Total Student Loan Debt Of $1.5 Trillion Is So High It Could Buy Every House on The U.S. Market Twice Over
Total student loan debt in the United States has reached $1.5 trillion. It’s now at a new all-time high according to a new study by realtor.com. That has realtors and housing experts concerned. Real estate agents across the US keep asking what does that mean for the housing market?
$1.5 trillion sounds like a lot. However, how much is it really when you break it down? Divided out, the average student loan borrower owes about $34,500, that’s $8,500 more than the typical down payment of $26,000. This is an average of 10% of the median home price of $260,000.
$1.5 trillion is enough to buy every single home on the market in the United States twice over.

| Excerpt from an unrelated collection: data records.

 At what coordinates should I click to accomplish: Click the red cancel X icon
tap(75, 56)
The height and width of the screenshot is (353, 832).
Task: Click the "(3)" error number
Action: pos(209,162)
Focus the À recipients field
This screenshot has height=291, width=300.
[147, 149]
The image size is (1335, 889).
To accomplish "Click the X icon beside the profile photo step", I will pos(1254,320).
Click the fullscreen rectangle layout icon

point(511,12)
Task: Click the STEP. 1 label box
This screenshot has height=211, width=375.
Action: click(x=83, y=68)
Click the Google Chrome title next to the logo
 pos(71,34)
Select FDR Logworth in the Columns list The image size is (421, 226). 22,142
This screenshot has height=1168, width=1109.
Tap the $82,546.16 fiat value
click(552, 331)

Realtor.com Senior Economist George Ratiu told Housingwire:
Student debt has ballooned to an all-time high as the price of education continues to outpace wage growth. This is holding back many potential buyers from being able to purchase a home. Student debt is already impacting borrowers’ ability to buy a home and education debt is expected to hamper consumers’ financial decisions for many years down the road.
The Department of Education explained that wage growth is stagnant. However, education costs are rapidly increasing. Students are taking on more debt than ever before to cover their expenses. Since 1986, tuition at public universities has grown at four times the rate of wage growth.
Millennials make up nearly 34% of all student borrowers and hold about $498 billion in total student loan debt. They have an average balance of $33,000 per borrower. This is $7,000 more than the typical down payment on a median home.
The Federal Reserve estimated that about 20% of the decline in homeownership among young adults could be attributed to increased student loan debts since 2005.